General characteristics
- Class & type: Iphigénie-class frigate
- Displacement: 1,150 tonneaux
- Tons burthen: 620 port tonneaux
- Length: 44.2 metres
- Beam: 11.2 metres
- Draught: 4.9 metres
- Sail plan: Full-rigged ship
- Complement: 9 to 10 officers; 261 to 278 men;
- Armament: 26 × 12-pounder long guns; 6 × 6-pounder long guns; 4 × 36-pounder obusiers de vaisseau added in 1794.;

= French frigate Amazone (1778) =

Iphigénie-class frigate of the French Navy

Amazone was a 32-gun Iphigénie-class frigate of the French Navy. She was the second ship of the French Navy to receive copper sheathing in 1778. Amazone served in the American Revolutionary War under Jean-François de Galaup, comte de Lapérouse and served later in the French Revolutionary Wars.

==Career==

Amazone (centre-left) being cut adrift by HMS Santa Margarita on 30 July 1782

Amazone was commissioned in July 1778, in time for the Anglo-French War that had broken out in June. She took part in the War of American Independence under Captain Lapérouse, and constituted the vanguard of the French squadron that came to support the Continental Army, arriving at Boston on 11 June 1780. On 7 October 1779, Amazone captured the 20-gun HMS Ariel.

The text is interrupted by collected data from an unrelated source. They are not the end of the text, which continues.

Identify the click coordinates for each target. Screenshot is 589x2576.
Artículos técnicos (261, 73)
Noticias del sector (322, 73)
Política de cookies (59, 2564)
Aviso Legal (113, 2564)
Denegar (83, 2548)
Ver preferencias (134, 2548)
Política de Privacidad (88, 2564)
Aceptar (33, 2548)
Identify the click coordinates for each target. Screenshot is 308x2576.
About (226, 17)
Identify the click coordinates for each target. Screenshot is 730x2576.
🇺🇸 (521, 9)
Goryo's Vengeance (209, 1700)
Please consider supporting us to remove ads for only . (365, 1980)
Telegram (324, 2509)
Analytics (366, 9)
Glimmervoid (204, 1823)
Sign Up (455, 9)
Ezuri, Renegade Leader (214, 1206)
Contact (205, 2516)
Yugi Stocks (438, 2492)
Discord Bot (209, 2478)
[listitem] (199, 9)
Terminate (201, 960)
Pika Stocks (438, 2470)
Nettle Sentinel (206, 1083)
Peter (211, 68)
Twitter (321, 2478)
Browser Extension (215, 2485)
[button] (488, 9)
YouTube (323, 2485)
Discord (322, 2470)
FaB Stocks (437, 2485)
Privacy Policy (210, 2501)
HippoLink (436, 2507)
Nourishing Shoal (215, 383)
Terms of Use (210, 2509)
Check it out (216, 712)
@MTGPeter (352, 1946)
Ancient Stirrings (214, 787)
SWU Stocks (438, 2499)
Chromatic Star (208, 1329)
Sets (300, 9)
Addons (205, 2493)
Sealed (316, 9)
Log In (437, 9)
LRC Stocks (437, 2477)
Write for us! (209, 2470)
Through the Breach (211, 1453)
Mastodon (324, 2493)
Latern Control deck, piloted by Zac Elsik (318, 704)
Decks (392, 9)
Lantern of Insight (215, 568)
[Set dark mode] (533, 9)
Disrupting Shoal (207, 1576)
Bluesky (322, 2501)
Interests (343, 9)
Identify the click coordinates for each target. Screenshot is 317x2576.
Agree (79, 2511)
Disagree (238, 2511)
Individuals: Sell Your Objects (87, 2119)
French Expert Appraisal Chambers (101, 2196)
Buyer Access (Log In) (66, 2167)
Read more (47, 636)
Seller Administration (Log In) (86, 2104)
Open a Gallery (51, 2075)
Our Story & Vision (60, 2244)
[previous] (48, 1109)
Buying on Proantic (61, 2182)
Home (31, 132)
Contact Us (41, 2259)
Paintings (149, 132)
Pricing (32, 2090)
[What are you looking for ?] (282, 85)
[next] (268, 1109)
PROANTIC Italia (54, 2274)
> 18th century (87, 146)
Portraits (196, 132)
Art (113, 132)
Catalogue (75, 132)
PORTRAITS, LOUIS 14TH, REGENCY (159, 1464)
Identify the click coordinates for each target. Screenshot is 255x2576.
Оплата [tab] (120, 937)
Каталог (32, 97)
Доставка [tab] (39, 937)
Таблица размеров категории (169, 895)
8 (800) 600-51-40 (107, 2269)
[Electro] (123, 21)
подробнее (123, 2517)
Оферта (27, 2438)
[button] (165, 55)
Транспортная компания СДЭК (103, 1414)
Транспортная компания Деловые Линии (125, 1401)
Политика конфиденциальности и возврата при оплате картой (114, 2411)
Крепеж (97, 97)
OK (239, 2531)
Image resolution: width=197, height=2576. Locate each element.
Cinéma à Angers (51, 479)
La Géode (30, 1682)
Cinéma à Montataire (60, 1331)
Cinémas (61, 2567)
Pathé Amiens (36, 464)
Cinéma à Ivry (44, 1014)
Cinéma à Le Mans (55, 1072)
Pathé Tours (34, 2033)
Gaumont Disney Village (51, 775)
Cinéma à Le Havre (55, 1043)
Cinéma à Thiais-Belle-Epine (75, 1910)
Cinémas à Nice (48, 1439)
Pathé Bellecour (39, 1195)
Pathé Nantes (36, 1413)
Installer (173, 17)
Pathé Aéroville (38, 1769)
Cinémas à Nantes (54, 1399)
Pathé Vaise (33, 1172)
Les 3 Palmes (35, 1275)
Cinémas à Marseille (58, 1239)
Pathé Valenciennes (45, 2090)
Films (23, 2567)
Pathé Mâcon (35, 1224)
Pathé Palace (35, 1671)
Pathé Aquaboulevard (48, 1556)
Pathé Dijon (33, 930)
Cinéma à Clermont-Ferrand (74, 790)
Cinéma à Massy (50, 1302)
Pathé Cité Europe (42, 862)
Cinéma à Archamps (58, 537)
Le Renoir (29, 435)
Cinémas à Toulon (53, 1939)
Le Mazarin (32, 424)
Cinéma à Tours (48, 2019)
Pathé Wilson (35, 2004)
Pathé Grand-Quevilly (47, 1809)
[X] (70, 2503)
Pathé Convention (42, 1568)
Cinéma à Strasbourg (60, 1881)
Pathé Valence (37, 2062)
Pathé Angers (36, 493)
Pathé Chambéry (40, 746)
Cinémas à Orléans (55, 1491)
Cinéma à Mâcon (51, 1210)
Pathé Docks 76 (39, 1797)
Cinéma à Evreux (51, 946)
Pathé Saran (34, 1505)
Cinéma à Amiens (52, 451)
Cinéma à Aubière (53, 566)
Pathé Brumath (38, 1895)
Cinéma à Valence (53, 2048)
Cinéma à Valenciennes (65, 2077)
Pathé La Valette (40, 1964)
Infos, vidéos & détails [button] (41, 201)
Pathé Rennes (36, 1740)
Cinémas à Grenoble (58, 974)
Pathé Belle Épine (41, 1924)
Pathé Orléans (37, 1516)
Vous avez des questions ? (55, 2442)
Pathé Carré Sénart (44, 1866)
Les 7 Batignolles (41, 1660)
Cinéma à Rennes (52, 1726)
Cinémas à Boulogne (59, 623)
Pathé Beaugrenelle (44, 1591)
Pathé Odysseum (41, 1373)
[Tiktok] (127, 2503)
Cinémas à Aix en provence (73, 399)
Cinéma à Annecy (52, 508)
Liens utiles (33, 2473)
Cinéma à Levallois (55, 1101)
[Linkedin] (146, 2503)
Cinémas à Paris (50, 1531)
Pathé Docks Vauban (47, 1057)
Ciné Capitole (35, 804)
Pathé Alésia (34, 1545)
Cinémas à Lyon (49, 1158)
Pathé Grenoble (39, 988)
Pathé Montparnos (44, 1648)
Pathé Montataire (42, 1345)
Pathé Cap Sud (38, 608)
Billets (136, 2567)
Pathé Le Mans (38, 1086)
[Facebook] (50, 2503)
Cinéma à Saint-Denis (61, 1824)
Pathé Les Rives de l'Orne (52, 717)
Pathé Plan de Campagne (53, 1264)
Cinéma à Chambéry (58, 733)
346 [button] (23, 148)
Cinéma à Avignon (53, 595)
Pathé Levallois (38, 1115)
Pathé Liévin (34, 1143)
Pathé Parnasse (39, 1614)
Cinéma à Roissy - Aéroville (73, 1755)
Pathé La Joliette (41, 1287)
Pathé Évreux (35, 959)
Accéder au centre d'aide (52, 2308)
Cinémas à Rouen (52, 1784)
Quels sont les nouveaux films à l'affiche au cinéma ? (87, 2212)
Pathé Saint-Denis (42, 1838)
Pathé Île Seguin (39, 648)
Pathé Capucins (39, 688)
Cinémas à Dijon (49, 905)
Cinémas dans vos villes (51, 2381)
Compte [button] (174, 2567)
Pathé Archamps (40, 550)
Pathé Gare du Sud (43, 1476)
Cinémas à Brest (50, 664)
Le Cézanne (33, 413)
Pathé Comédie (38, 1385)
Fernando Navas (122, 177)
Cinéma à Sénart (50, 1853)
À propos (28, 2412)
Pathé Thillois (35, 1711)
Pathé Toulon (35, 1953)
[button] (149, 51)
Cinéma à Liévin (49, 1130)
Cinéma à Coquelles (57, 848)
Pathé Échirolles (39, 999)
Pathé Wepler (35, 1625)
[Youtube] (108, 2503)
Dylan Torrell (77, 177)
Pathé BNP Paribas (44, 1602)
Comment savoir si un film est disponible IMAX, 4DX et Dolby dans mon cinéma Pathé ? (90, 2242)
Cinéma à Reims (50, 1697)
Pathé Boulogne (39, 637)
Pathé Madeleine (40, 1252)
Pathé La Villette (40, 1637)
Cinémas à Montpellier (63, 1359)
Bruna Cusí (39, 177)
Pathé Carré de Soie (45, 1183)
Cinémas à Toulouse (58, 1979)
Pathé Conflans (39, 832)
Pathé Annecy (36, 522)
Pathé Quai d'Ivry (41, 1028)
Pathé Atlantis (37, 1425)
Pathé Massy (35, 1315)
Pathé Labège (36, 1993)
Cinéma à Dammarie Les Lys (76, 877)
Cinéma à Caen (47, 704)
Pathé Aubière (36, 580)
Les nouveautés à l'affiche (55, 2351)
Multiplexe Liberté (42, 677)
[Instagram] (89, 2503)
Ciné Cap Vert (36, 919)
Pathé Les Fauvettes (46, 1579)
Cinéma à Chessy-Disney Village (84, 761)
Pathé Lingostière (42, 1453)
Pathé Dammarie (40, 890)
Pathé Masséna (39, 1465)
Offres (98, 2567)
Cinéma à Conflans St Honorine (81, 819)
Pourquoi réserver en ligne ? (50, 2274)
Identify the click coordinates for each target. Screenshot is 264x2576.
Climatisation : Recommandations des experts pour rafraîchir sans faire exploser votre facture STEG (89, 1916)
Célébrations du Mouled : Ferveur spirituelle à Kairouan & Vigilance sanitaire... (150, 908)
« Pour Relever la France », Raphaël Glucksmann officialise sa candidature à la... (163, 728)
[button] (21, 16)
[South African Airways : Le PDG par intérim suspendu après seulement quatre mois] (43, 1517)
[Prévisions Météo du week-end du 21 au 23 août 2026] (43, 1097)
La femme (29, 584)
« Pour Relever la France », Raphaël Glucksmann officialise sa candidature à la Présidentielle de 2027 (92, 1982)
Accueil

On 2 May 1780, she departed Brest with the 7-ship and 3-frigate Expédition Particulière under Admiral Ternay, escorting 36 transports carrying troops to support the Continental Army in the War of American Independence. The squadron comprised the 80-gun Duc de Bourgogne, under Ternay d'Arsac (admiral) and Médine (flag captain); the 74-gun Neptune, under Sochet Des Touches, and Conquérant, under La Grandière; and the 64-gun Provence under Lombard, Ardent under Bernard de Marigny, Jason under La Clocheterie and Éveillé under Le Gardeur de Tilly, and the frigates Surveillante under Villeneuve Cillart, Amazone under La Pérouse, and Bellone. Amazone, which constituted the vanguard of the fleet, arrived at Boston on 11 June 1780.

From October to November 1780, she sailed from Rhode Island to Lorient, and from there to the Caribbean. In the action of 29 July 1782, HMS Santa Margarita briefly captured Amazone, off Cape Henry, but the next day a French squadron under Louis-Philippe de Vaudreuil intervened and recaptured the frigate.

==Fate==
Amazone was wrecked off Penmarch in January 1797. Six of her crew died in the accident.